##### DATA IN THIS EXERCISE

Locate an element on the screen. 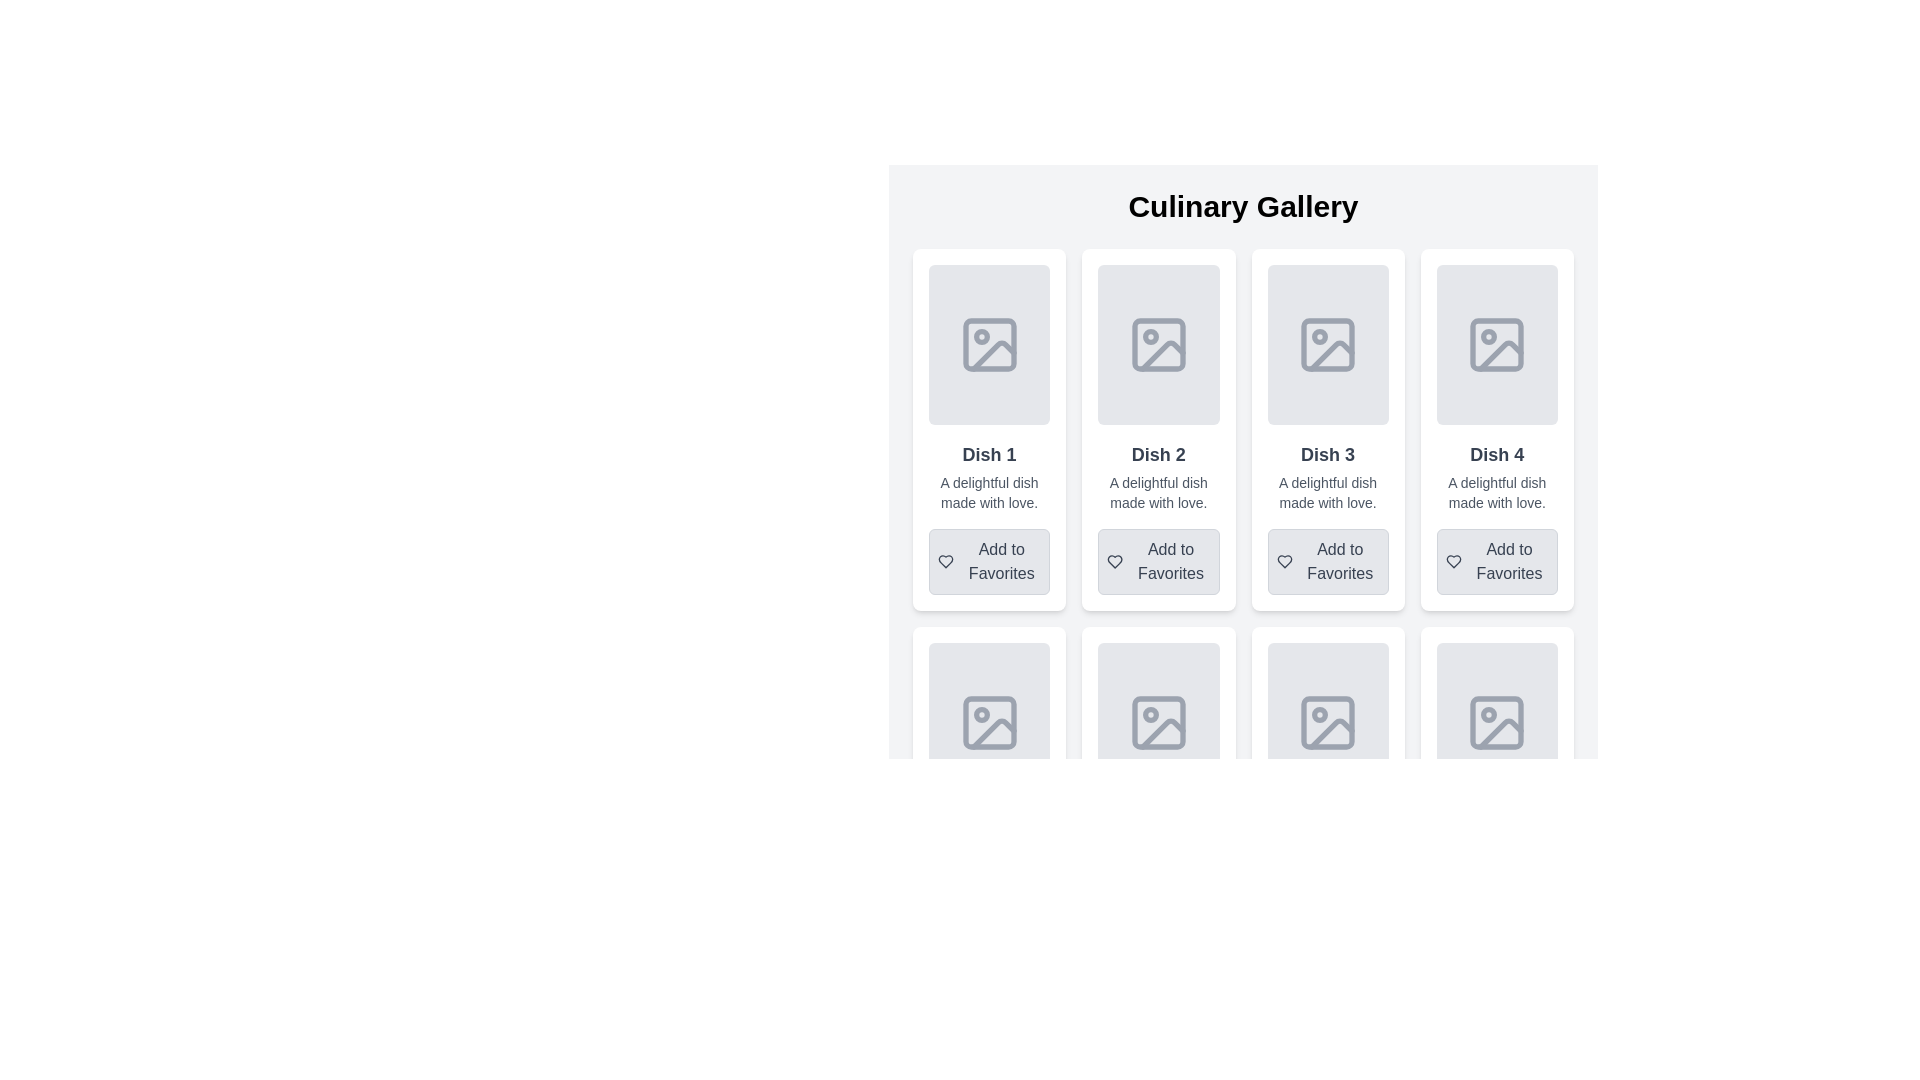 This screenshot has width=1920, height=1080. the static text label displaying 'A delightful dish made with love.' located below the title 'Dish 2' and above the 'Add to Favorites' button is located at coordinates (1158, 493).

##########
##### DATA IN THIS EXERCISE

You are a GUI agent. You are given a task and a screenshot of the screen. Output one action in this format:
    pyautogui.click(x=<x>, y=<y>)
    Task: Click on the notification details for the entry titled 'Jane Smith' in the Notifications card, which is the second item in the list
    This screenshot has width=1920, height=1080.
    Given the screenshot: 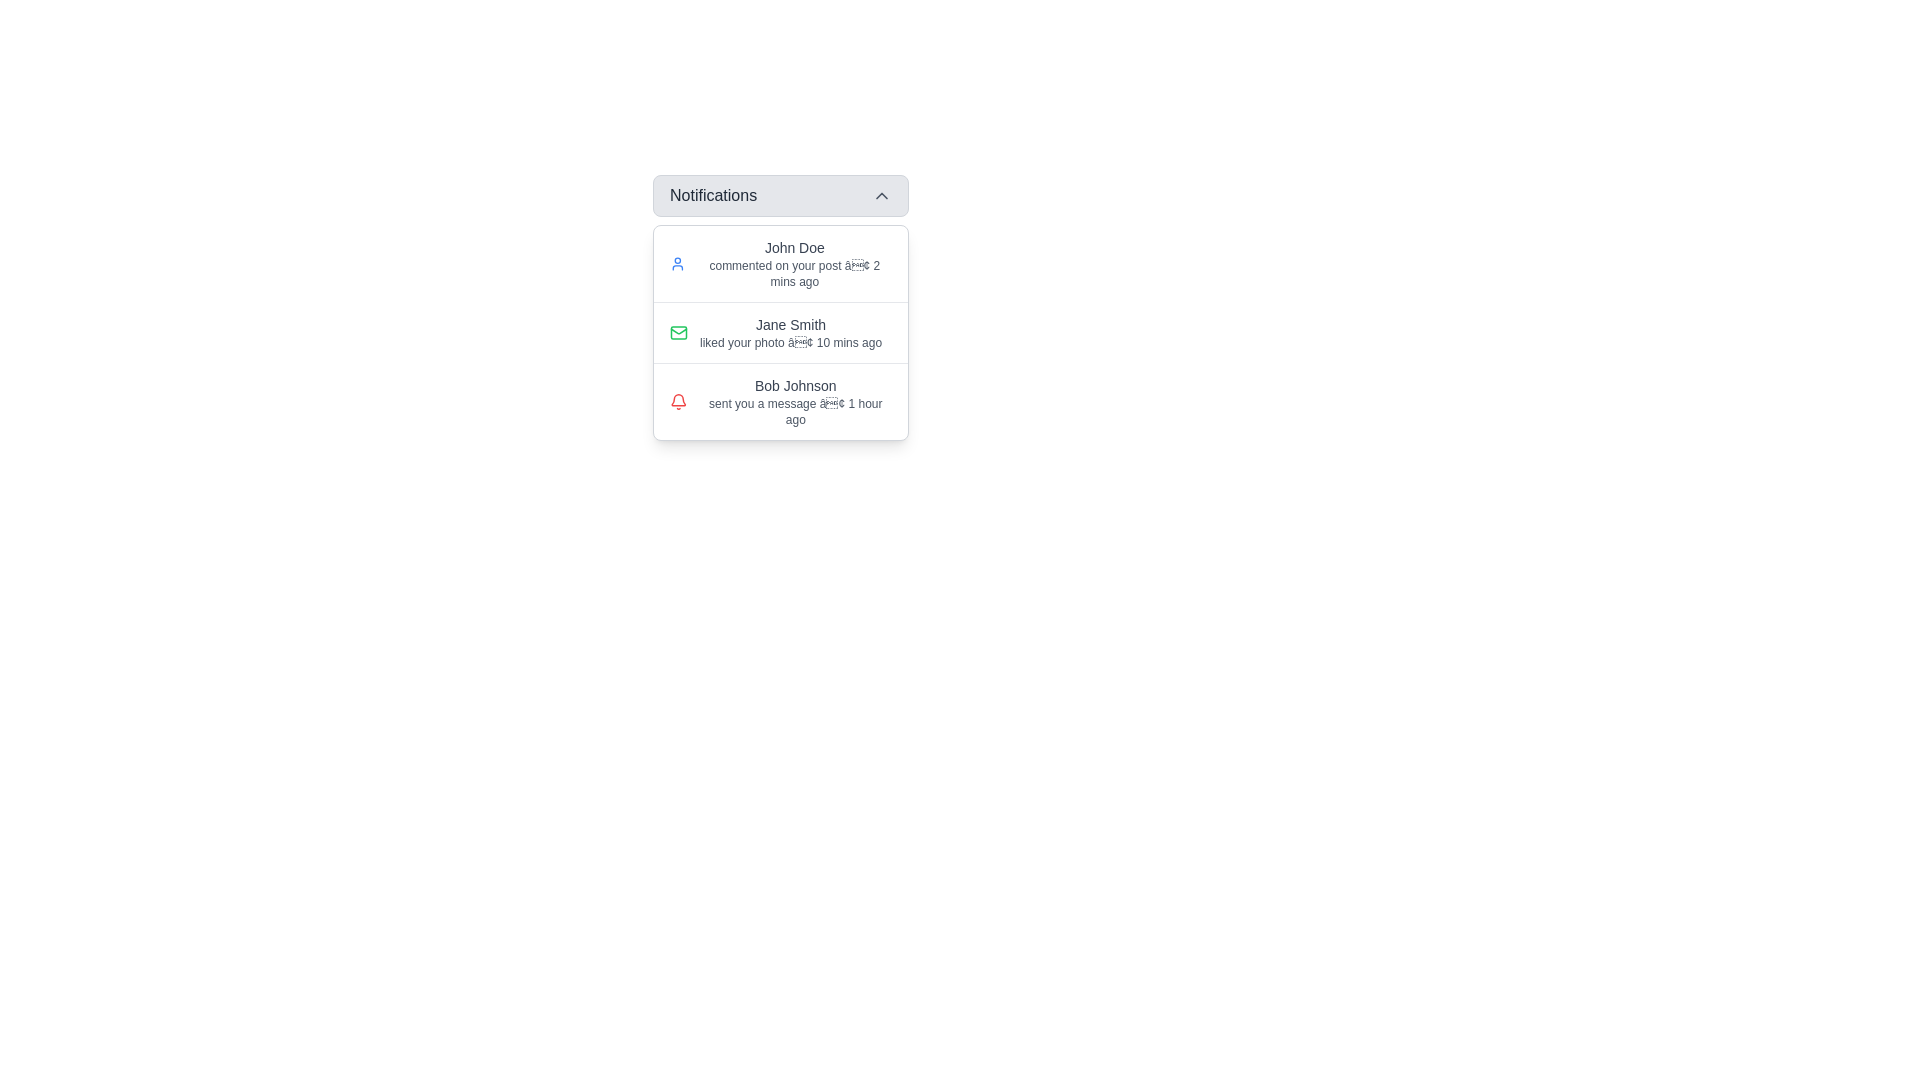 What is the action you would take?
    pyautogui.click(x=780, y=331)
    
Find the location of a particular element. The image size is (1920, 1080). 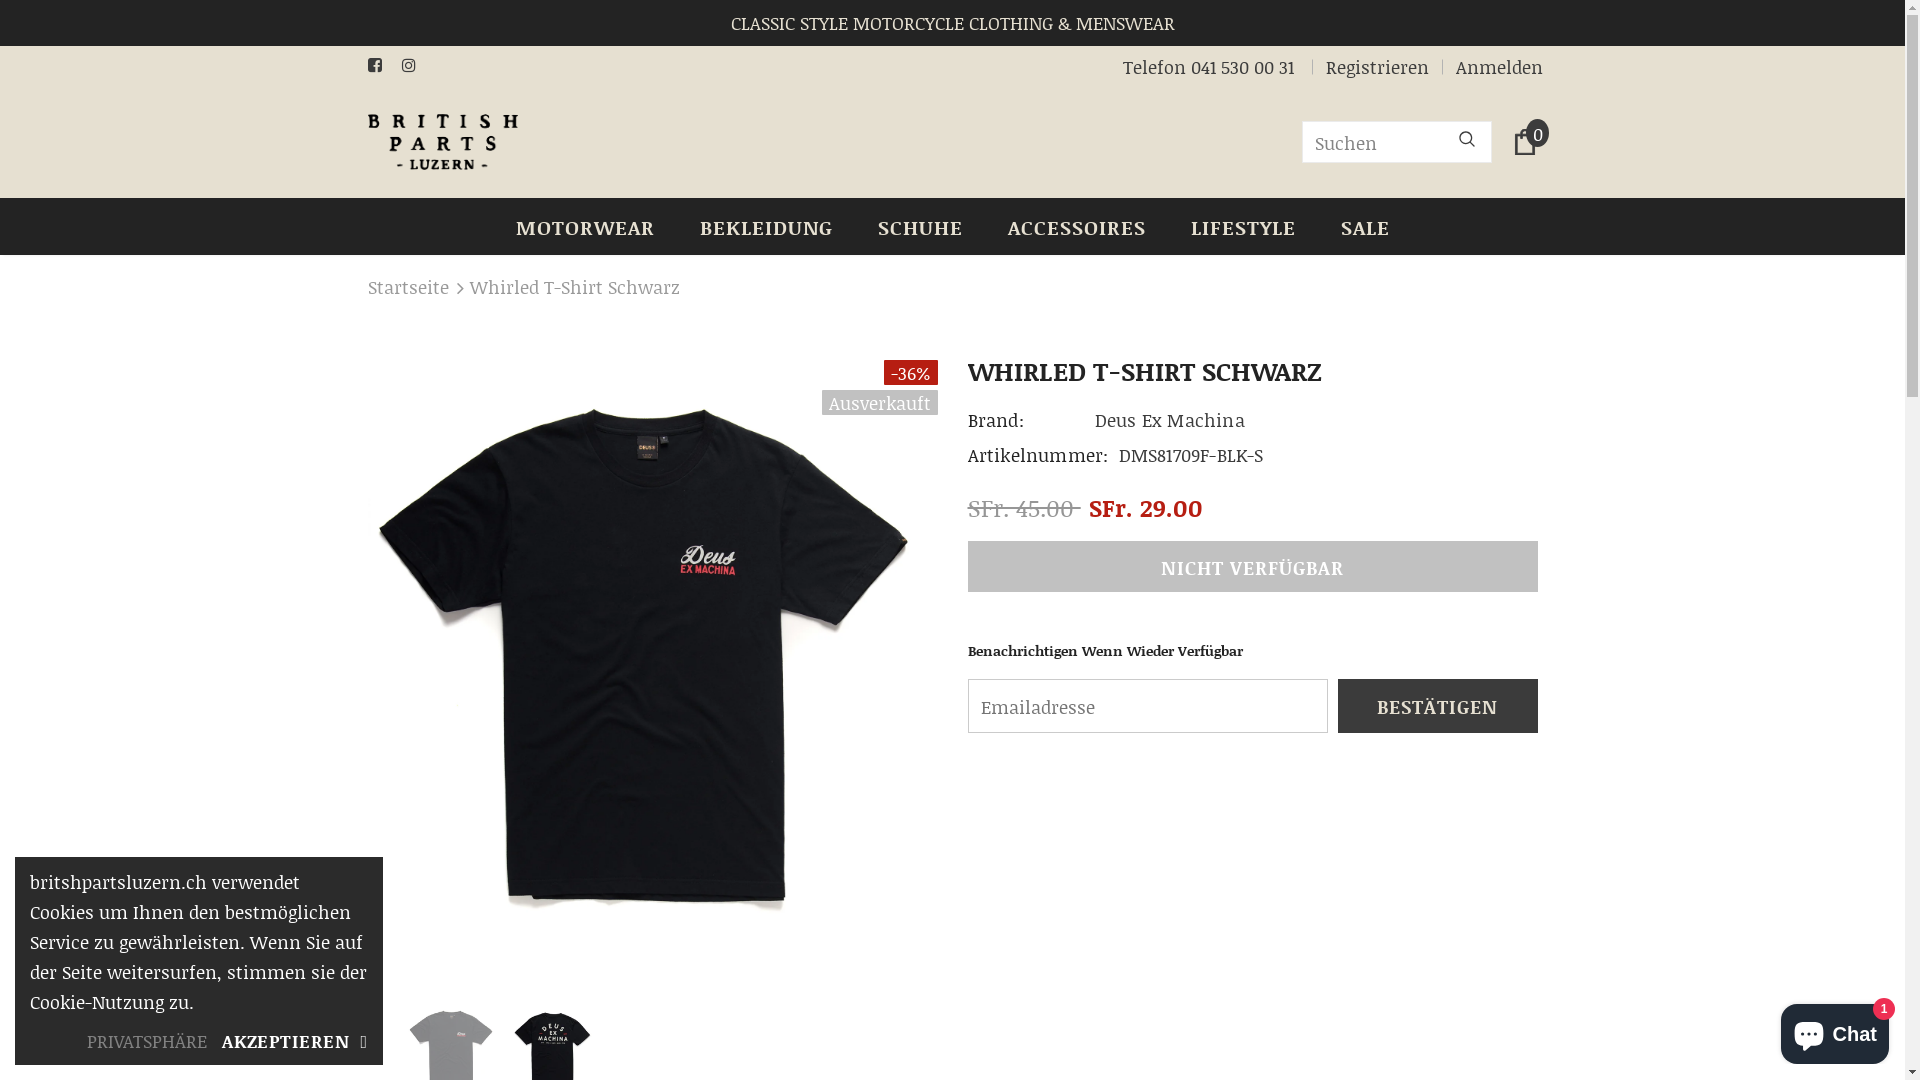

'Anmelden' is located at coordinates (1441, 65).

##########
##### DATA IN THIS EXERCISE

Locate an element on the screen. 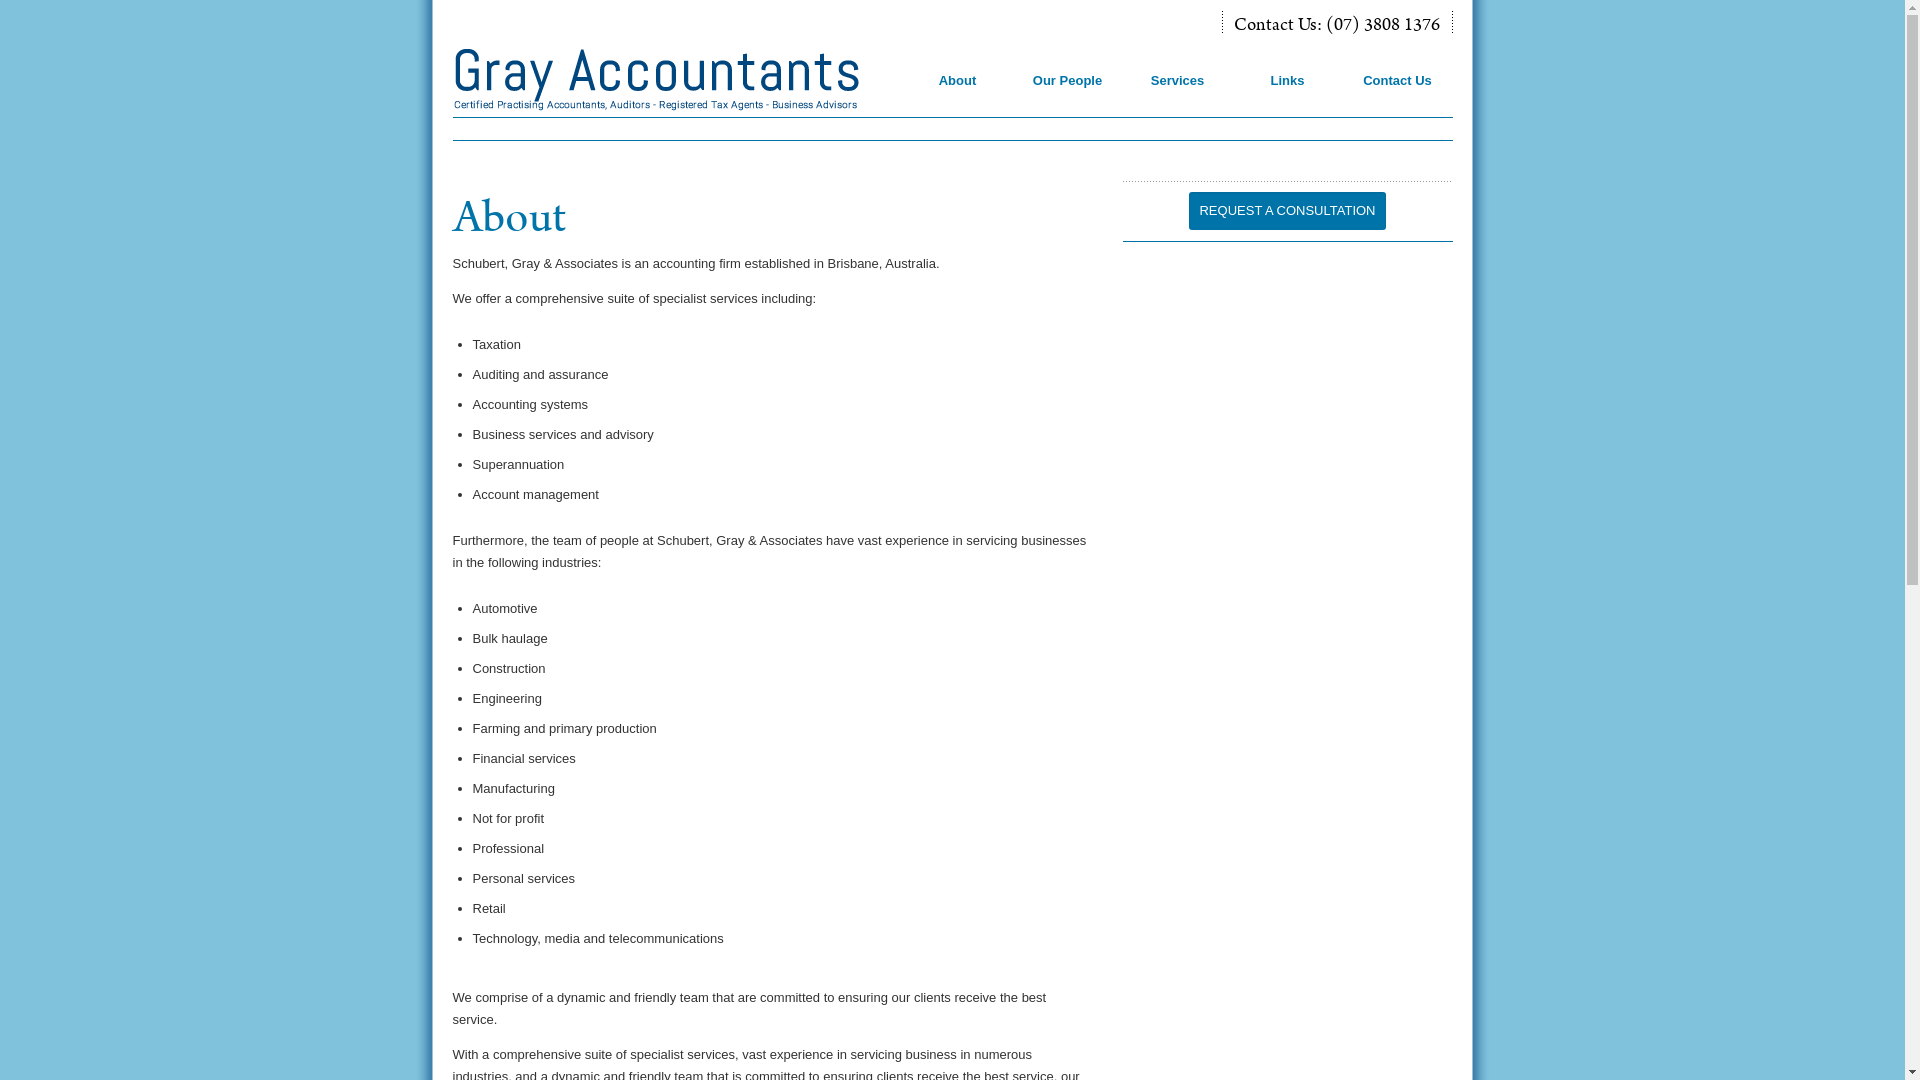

##########

▸ GOAL:
Retype the lines starting with the one that contains "Find the location" and going on through the one that contains "coordinates (1441, 65).", both included. Leave the pictures out.

▸ OUTPUT OF THE EXERCISE:
Find the location of a particular element. The image size is (1920, 1080). 

'Anmelden' is located at coordinates (1441, 65).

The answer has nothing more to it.